## [SOURCE INFORMATION]
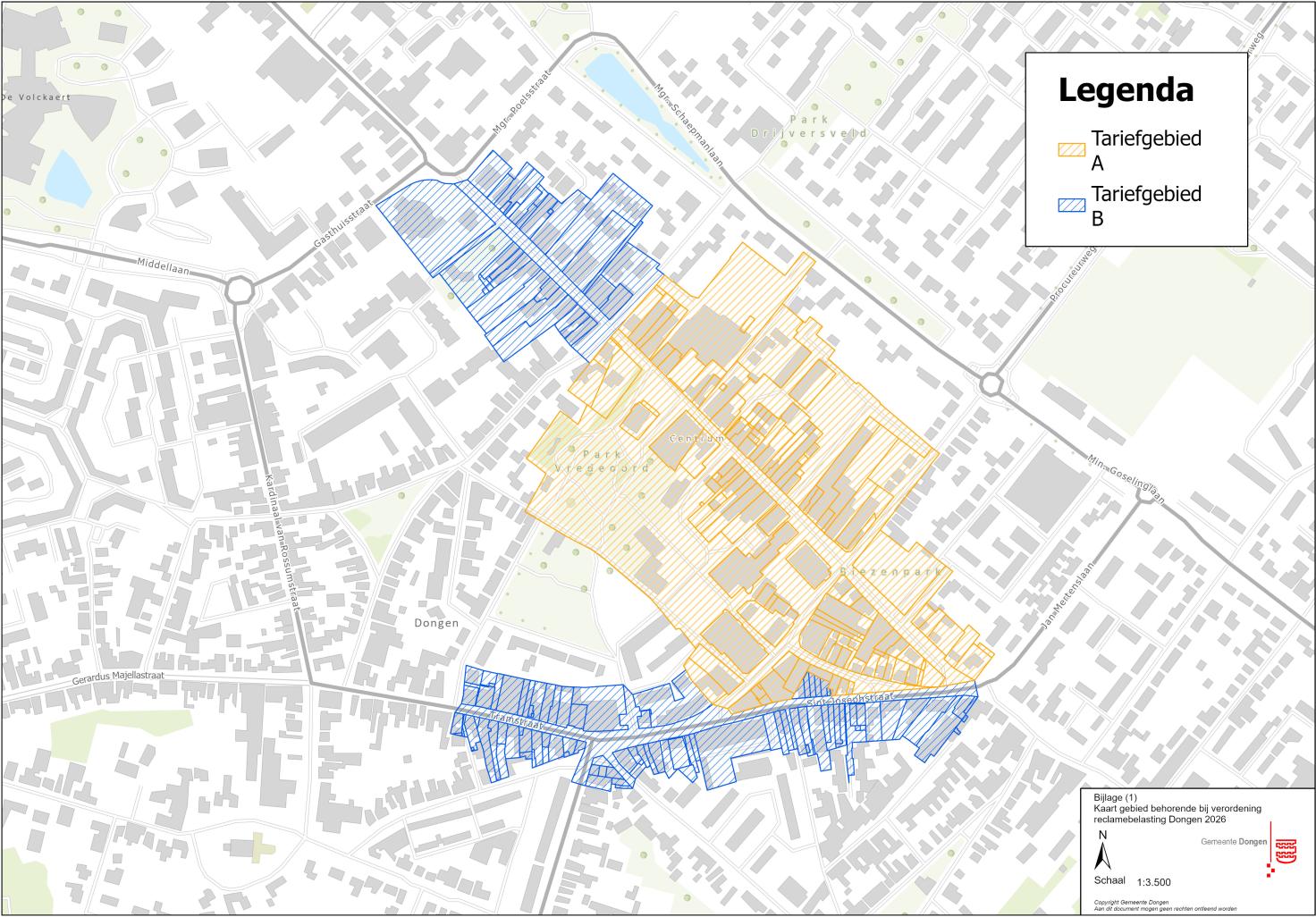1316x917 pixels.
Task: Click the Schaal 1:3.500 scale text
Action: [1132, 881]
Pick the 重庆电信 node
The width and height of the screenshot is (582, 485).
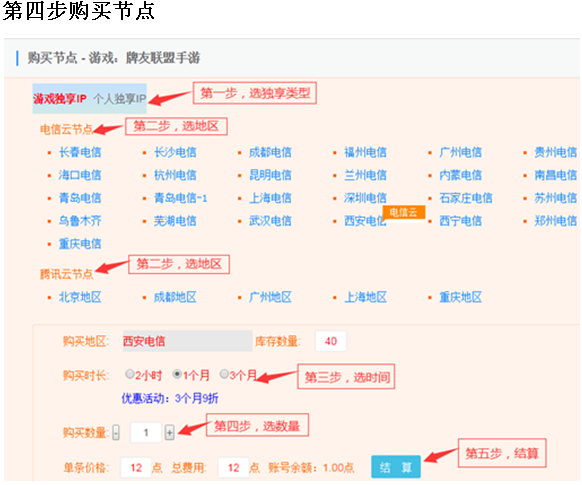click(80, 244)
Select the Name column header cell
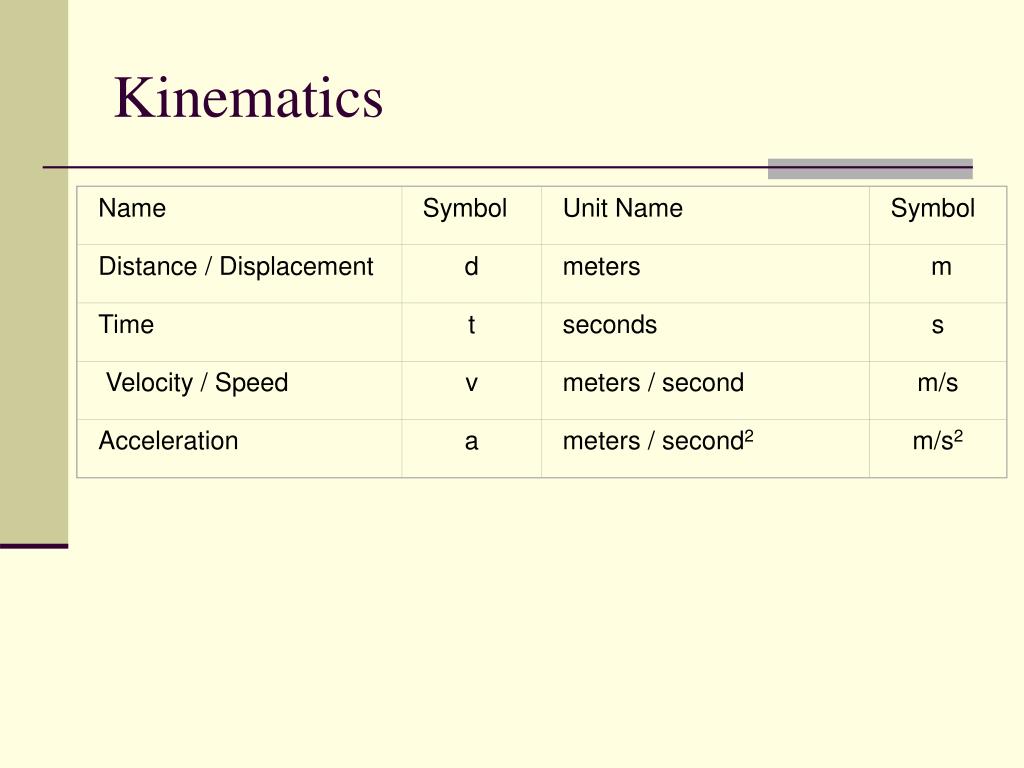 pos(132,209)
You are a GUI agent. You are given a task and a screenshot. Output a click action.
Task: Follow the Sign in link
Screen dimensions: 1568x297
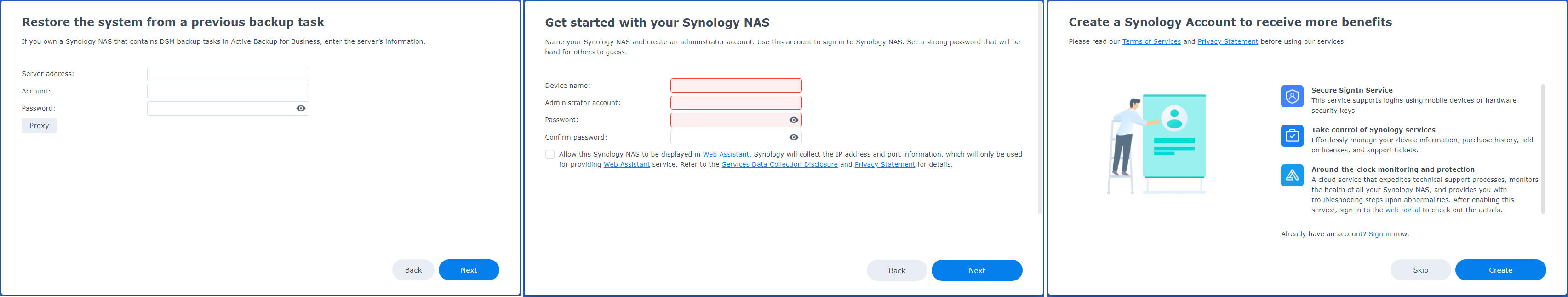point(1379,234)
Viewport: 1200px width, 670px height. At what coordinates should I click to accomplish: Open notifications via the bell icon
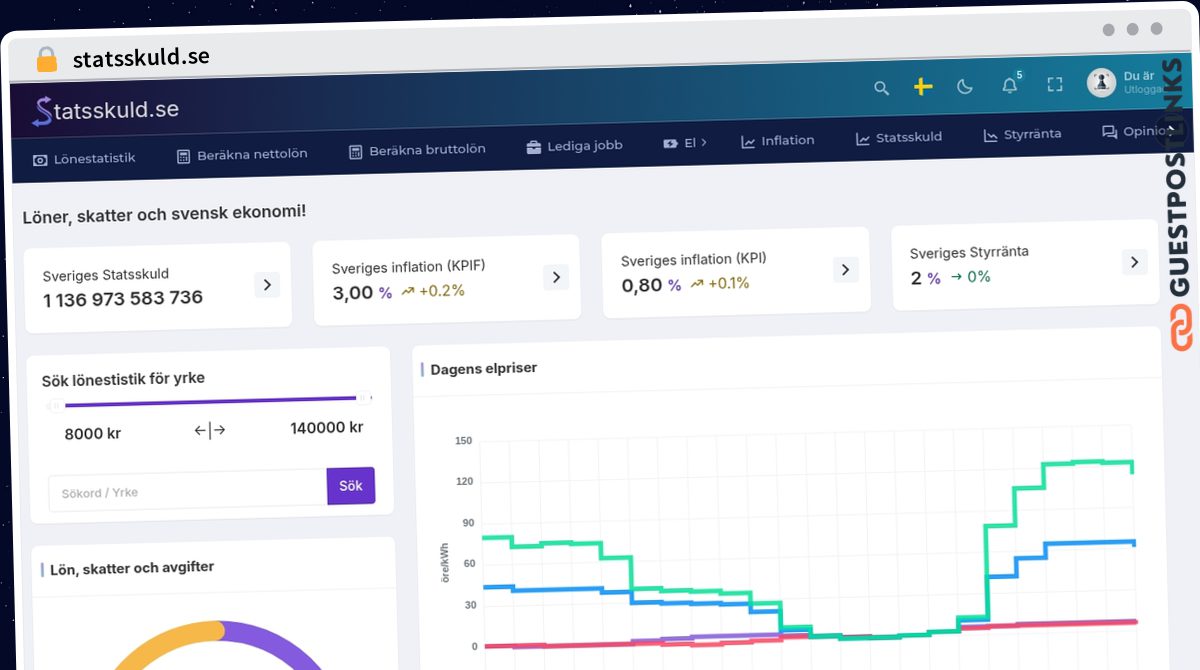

## [WORK REQUEST]
All that should be printed is the lines from the one containing "Pick the 重庆电信 node" through the last line of the material above, both ends included, exactly as they stand; please skip the pictures.

## [SOLVED EXERCISE]
Pick the 重庆电信 node
The width and height of the screenshot is (582, 485).
click(80, 244)
Select the Name column header cell
 pos(132,209)
You are a GUI agent. You are given a task and a screenshot. Output a click action.
Task: Follow the Sign in link
Screen dimensions: 1568x297
point(1379,234)
Viewport: 1200px width, 670px height. At what coordinates should I click to accomplish: Open notifications via the bell icon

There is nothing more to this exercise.